Nothing-other than a few tourists and mothers with their children playing on the grass of the square. But that was his father’s voice. He knew it. Or was he hallucinating?
“Father?”
Again, no response. Maybe he was hearing things. After all, he’d not gotten much sleep.
Guntur looked over toward Merdeka Palace. He would need to be closer to be in range. He started walking across the grass toward it.
Two police motorcycles pulled around the corner, followed by a black Lincoln Town Car flying on each bumper the flag of the United States of America. Two more motorcycles trailed the car.
The car stopped in front of the palace. One policeman dismounted his motorcycle and opened the car’s back right door. A distinguished, gray-haired man, wearing a blue pinstripe suit, stepped out.
A second policeman opened the other back door. An attractive woman, with red hair and wearing the uniform of a female United States naval officer, stepped out.
The United States ambassador. It had to be.
The sight was an answer to prayer. Divine providence had brought him to this time and place.
Merdeka Palace
Jakarta, Indonesia
1:30 p.m.
This place is gorgeous,” Diane remarked, as she stepped out of the black Lincoln Town Car belonging to the United States embassy. “It looks like the White House, except for all these palm trees and pink and white tropical flowers.”
“A lot of people make that comparison,” Ambassador Stacks remarked. “Merdeka Palace was built during the Dutch colonial era. It’s one of two presidential palaces here in Jakarta and the main one used by the president.”
“Right this way, Mr. Ambassador,” a staff member said. “I see you have a guest today?” the man asked as they stepped out of the sunshine and past a security checkpoint, and then into a tunnel just next to the main entrance.
“This is Commander Colcernian, my new naval attaché,” Ambassador Stacks announced, as the trio swiftly walked through the long tunnel.

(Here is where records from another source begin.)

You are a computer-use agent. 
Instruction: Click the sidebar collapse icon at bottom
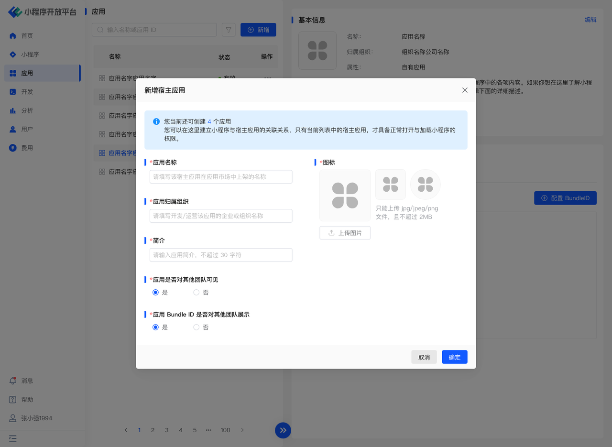13,438
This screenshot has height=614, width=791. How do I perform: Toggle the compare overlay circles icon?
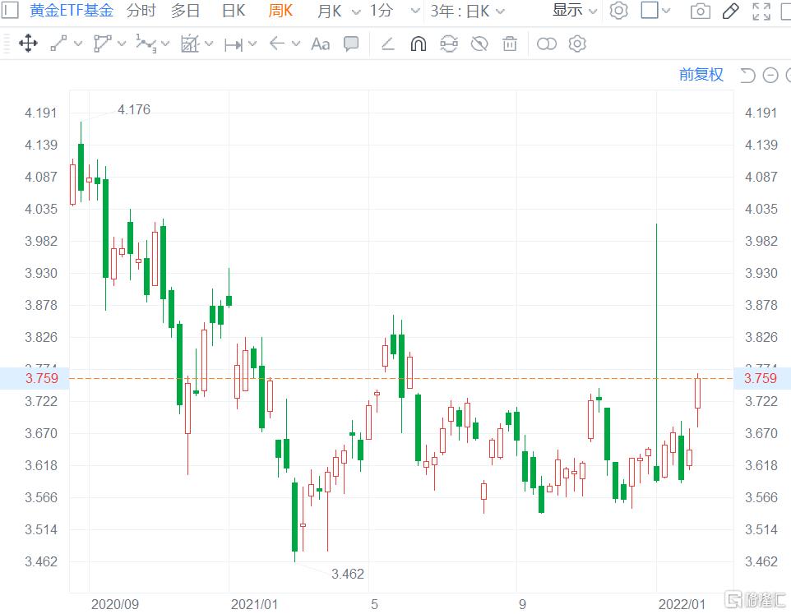547,44
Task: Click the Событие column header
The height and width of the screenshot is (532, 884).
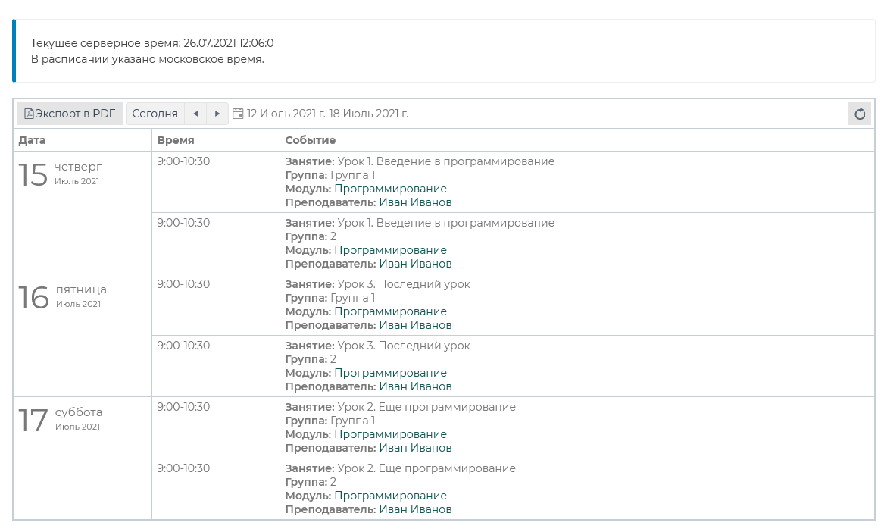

“Nice to meet you, Commander,” the man said. “The president is having a routine physical right now, but he is running ahead of schedule. He hopes to see you a few minutes early.”
“That would be fine,” the ambassador said.
They came to the end of the long tunnel. The aide punched in a security code and a steel door opened. Behind it, there was a security checkpoint with a metal detector and three uniformed guards.
“My apologies, Commander,” the man said. “The ambassador is aware of this”-he nodded at Ambassador Stacks-“but our security procedures require even the president’s eight-year-old daughter to pass through here.”
“The president has an eight-year-old daughter?” Diane asked. “President Santos must be a young man.”
The man smiled. “Second marriage. Our first lady is much younger than the president.”
“Ah,” Diane nodded. “I see.”
“I have two teenage girls,” Ambassador Stacks said. “Guess that makes me young for my age too, huh?”
“Oh, yes, sir, Mr. Ambassador.”
President’s office
Merdeka Palace
1:50 p.m.
Breathe deep, Mr. President.” Guntur positioned the stethoscope against the T-shirt on the president’s back. “Cough.”